On Tuesday, the digital-first custodian Altruist launched a new artificial intelligence-powered tool on its Hazel platform designed to create tax strategies for clients based entirely on their documents. The launch caused the stock prices of several major wealth management firms to take a tumble, including LPL Financial, Raymond James and Charles Schwab. Experts said the selloff appeared to be an overreaction, but that whether any AI tool becomes a real threat to bottom lines depends on adoption.

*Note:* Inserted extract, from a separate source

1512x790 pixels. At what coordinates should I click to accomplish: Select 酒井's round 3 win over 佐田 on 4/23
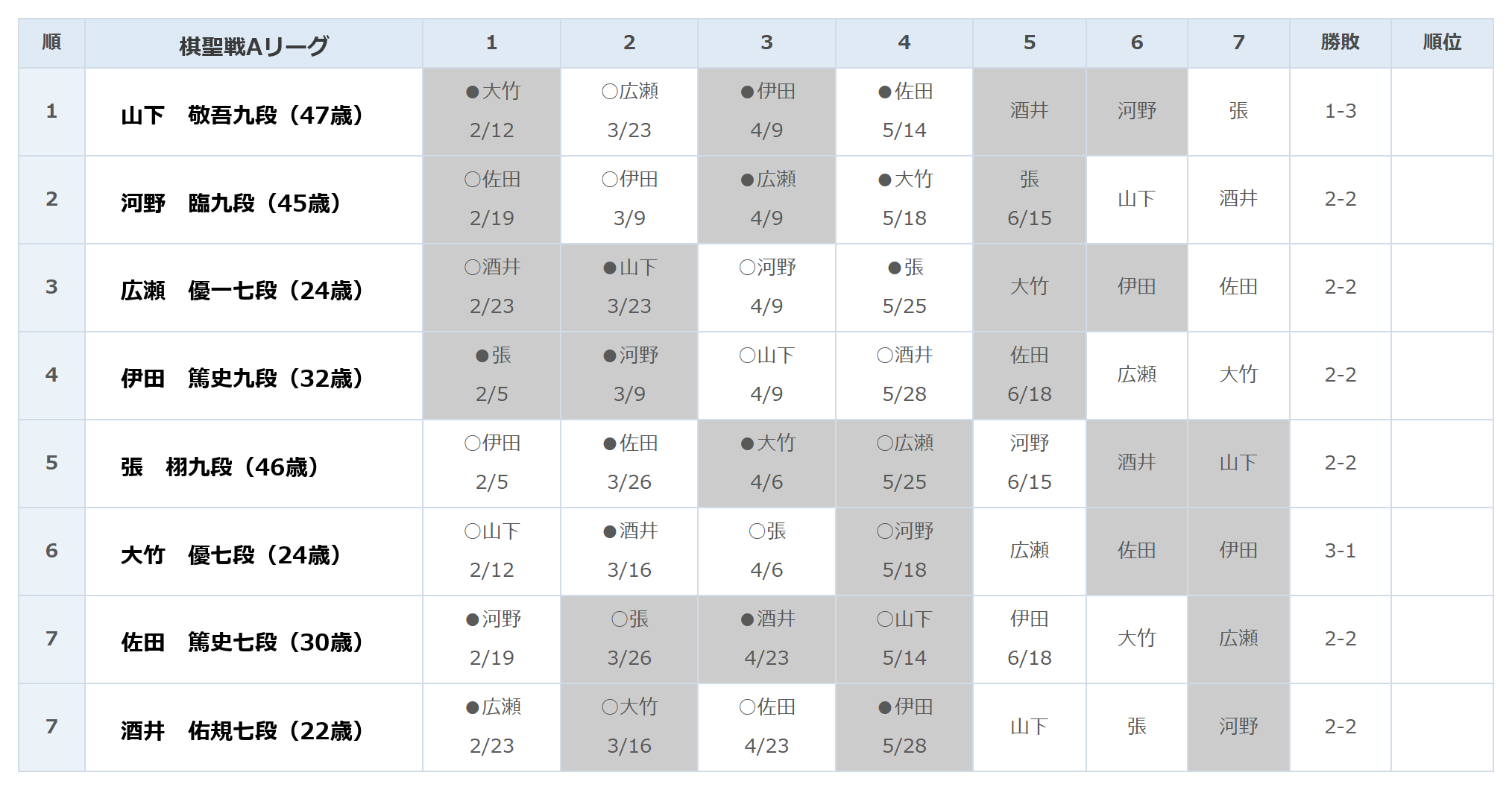pyautogui.click(x=766, y=727)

“Hazel is significant, but not by itself,” said Bill Harris, CEO of Evergreen Wealth. “It’s part of a wave of AI tools for advisors.” He added that there is a large menu of wealth management tools — notetaking, marketing, report generating — that will “definitely change the way that advisors work.”

IRS Meets AI

Tax planning tools have been around for years, but until now they’ve been more manual, requiring users to enter information by hand. The Hazel upgrade, on the other hand, purports to generate tailored tax plans for clients based on the data in their 1040s, account statements, pay stubs and more. Harris said certain wealth management firms will go the way of mutual funds in the era of the ETF — just a lot quicker. “Mutual funds have not disappeared, but the growth is gone,” he said.

However, other advisors said the tool is not as big a threat as recent stock market shifts have indicated. “[Advisors] are here for interpretation more often than information, and the human layer is often what becomes the differentiator,” said Kyle Mostransky, CEO of Mostransky & Associates. “Most financial decisions are driven by fear, regret, greed, pressure, goals. AI can optimize the math, but not the meaning of those decisions.”

That didn’t stop many firms’ stocks from taking a hit, and some dropped further Wednesday:

  • LPL Financial’s stock was down 5.7%, and Charles Schwab’s was down 4%.
  • Stifel Financial and Piper Sandler Companies were down 1.5% and 4.5%, respectively.

Under My (Price) Umbrella. The real impact of AI tools may be on fees as they continue to push down the price of human advice, Harris said. “Right now, a wealth management firm offering a human financial advisor, as opposed to a robo advisor, is typically [charging] 1% per year of the assets or more,” he said. “That will erode.”